_Task prompt:_ Would you write out the lines from the one containing "The width and height of the screenshot is (783, 566)." to the end of the records below, exactly and in full, please?

_Records supplied:_
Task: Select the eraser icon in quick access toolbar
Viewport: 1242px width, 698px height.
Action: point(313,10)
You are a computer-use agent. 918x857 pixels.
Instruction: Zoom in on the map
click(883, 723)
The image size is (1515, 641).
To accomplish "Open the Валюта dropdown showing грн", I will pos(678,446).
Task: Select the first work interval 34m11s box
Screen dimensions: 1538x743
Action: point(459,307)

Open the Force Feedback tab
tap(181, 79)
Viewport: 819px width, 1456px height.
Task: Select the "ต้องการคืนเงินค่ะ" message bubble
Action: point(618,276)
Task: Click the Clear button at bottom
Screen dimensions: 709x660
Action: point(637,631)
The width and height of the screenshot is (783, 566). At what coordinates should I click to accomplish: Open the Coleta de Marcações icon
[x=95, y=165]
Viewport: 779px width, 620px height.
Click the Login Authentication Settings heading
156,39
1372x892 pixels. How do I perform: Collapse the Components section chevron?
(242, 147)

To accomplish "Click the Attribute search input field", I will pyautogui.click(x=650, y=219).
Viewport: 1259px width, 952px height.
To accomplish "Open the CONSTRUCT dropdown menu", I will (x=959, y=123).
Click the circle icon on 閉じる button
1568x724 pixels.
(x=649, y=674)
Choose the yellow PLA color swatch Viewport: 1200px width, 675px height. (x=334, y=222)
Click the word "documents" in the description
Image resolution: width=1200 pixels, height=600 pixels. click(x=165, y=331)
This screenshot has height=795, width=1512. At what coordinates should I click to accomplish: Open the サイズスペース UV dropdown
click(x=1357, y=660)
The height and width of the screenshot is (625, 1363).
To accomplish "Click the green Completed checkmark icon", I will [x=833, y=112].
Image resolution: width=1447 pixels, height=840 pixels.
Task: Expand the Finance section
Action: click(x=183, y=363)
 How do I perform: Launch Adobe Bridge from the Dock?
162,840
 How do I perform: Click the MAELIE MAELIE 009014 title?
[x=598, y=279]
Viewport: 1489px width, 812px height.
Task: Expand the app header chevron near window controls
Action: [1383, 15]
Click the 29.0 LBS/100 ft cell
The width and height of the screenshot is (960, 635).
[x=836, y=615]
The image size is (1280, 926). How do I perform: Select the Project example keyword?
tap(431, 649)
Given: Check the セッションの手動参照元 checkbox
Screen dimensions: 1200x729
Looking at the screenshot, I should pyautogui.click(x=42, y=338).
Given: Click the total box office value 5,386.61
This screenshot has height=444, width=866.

_Written response:_
The width and height of the screenshot is (783, 566). At what coordinates should I click to accomplish: Open the Coleta de Marcações icon
[x=95, y=165]
Viewport: 779px width, 620px height.
Click the Login Authentication Settings heading
156,39
1372x892 pixels. How do I perform: Collapse the Components section chevron?
(242, 147)

To accomplish "Click the Attribute search input field", I will pyautogui.click(x=650, y=219).
Viewport: 1259px width, 952px height.
To accomplish "Open the CONSTRUCT dropdown menu", I will (x=959, y=123).
Click the circle icon on 閉じる button
1568x724 pixels.
(x=649, y=674)
Choose the yellow PLA color swatch Viewport: 1200px width, 675px height. (x=334, y=222)
Click the word "documents" in the description
Image resolution: width=1200 pixels, height=600 pixels. click(x=165, y=331)
This screenshot has height=795, width=1512. At what coordinates should I click to accomplish: Open the サイズスペース UV dropdown
click(x=1357, y=660)
The height and width of the screenshot is (625, 1363).
To accomplish "Click the green Completed checkmark icon", I will [x=833, y=112].
Image resolution: width=1447 pixels, height=840 pixels.
Task: Expand the Finance section
Action: click(x=183, y=363)
 How do I perform: Launch Adobe Bridge from the Dock?
162,840
 How do I perform: Click the MAELIE MAELIE 009014 title?
[x=598, y=279]
Viewport: 1489px width, 812px height.
Task: Expand the app header chevron near window controls
Action: [1383, 15]
Click the 29.0 LBS/100 ft cell
The width and height of the screenshot is (960, 635).
[x=836, y=615]
The image size is (1280, 926). How do I perform: Select the Project example keyword?
tap(431, 649)
Given: Check the セッションの手動参照元 checkbox
Screen dimensions: 1200x729
Looking at the screenshot, I should pyautogui.click(x=42, y=338).
Given: Click the total box office value 5,386.61
This screenshot has height=444, width=866.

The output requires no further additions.